Getting Clueful: Five Things You Should Know About Fighting Spam
The battle for your users’ e-mail inboxes probably will never end, but it’s not a failure of technology. Experienced e-mail and system administrators share the key points they really, really wish you understood.
Nonetheless, many CIOs ask their IT department to keep the e-mail boxes clear of anything offensive. Yet, according to Scott Kitterman of ControlledMail.com, "I want zero spam and I want to never ever miss a legitimate message" isn’t feasible. Kitterman explains, "This is a risk management practice, and you need to decide where you want to put your risk. Would you rather risk getting spam with lower risk of losing/delaying messages you actually wanted to get, or would you rather risk losing/delaying legitimate messages with lower risk of spam? You can’t have both, no matter how loudly you scream."
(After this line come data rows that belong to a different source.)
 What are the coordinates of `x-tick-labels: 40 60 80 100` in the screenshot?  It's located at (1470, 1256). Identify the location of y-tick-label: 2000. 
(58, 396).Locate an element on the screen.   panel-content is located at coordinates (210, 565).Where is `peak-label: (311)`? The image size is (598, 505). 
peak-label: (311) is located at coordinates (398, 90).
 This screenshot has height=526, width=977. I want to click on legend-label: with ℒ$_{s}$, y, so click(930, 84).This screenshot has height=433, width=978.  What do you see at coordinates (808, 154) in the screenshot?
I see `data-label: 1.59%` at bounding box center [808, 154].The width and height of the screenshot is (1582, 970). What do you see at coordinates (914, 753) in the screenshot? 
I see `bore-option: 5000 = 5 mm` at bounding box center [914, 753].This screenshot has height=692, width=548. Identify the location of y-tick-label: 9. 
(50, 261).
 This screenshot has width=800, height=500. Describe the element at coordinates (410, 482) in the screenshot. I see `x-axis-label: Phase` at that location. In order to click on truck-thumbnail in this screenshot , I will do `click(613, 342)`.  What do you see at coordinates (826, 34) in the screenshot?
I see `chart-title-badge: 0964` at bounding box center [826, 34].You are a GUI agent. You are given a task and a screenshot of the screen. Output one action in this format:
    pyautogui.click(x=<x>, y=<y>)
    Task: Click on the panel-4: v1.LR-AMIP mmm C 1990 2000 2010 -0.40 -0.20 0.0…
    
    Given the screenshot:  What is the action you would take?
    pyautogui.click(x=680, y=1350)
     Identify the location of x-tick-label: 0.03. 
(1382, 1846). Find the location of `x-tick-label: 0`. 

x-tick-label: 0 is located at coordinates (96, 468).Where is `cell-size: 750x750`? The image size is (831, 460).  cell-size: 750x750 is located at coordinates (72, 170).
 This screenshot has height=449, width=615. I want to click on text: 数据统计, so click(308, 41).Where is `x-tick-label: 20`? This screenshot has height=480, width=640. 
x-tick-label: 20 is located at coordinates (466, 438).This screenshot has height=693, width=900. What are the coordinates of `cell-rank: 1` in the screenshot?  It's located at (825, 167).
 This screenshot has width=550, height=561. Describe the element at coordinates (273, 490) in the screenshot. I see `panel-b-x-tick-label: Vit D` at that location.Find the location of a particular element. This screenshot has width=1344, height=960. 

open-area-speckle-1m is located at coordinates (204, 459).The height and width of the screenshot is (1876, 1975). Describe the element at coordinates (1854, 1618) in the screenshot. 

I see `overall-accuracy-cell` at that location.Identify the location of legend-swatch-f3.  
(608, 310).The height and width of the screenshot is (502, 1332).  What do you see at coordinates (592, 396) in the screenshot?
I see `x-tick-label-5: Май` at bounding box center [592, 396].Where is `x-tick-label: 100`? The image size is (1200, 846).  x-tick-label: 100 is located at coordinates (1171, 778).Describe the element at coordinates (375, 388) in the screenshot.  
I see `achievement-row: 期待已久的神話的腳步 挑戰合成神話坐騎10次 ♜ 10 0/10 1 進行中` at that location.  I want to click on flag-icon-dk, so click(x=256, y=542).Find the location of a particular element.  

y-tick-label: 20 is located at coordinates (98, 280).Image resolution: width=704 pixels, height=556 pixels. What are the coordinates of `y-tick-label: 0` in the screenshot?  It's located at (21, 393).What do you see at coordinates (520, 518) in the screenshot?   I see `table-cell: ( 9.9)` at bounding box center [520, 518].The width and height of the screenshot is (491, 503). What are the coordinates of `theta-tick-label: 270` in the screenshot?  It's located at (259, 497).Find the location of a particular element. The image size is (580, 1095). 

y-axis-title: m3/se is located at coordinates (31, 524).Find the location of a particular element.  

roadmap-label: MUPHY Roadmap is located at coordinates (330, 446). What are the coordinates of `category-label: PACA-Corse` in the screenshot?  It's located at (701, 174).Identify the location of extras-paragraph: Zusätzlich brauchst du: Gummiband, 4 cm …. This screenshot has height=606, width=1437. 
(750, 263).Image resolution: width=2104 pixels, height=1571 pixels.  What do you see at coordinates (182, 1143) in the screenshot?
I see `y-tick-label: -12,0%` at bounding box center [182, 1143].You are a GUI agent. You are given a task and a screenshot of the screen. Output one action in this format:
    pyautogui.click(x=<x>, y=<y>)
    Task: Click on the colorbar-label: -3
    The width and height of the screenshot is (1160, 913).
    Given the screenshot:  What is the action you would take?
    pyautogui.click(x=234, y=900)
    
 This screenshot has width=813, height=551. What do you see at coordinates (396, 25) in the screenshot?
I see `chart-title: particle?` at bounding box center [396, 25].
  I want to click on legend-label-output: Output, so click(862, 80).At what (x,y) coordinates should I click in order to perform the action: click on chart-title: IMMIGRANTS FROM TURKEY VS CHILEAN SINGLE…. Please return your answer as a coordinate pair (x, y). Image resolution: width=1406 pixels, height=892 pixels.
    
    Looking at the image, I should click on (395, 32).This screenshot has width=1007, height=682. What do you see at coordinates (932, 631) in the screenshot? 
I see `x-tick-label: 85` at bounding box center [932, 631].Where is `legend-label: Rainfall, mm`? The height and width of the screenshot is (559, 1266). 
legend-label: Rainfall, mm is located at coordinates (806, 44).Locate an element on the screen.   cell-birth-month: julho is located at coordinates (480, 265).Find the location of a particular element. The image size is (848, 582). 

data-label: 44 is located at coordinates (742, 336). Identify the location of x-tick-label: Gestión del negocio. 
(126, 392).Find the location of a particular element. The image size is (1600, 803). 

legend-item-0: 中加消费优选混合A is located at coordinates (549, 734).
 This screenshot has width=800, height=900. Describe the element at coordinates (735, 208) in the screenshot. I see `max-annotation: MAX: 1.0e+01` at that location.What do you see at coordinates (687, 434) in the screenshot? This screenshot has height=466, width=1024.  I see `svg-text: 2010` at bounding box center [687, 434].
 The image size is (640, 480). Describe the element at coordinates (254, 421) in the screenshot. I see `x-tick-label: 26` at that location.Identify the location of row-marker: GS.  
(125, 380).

Tom Limoncelli, author of The Practice of System and Network Administration (Addison-Wesley) and Time Management for System Administrators (O’Reilly), stresses that because fighting spam is not an exact science, there always will be false positives and false negatives. The IT department has to cope with this. Limoncelli had a CTO complain when he missed an important message because it was caught in the spam filter. Says Limoncelli, "This system sent him e-mail once a day with a list of his messages that had been blocked; clicking on any of them ’releases’ it from the quarantine. … He wanted a report for every message that was blocked. At least that was his initial request; he then realized that he had asked for an e-mail to warn him of every e-mail!"
2. There’s No Silver Bullet.
In many areas of IT, the long-term solution is a simple one: Adopt the single right methodology, hire the right consultant, buy the most appropriate product. But your IT staff wants you to understand that spam isn’t a problem that can be solved with a single technology, a single product or any one answer.
Vendors of spam-fighting hardware and software will tell you different—but they’re wrong. Bill Cole, senior technical specialist at T-Systems North America, has been fighting spam for more than a decade. Everyone involved in that fight, he says, dreams of the "Final Ultimate Solution to the Spam Problem." But, he cautions, people who yearn for a single answer may fall prey to a vendor’s magical "answer," but "in a year or so, the magic is gone and the spammers have adapted." Then, he notes, "managers get upset, a new ’solution’ gets deployed, and the cycle goes around again."
Brad Knowles, a consultant, author, and former senior Internet mail systems administrator for AOL, adds, "In almost all cases, the so-called ’simple’ answers are the ones that don’t work. In fact, they’re almost always the ones that make the problem much worse than it already was. Since we’ve been fighting spam for over a decade, pretty much all the good simple ideas have already been thought of and implemented, and the spammers have already worked around them."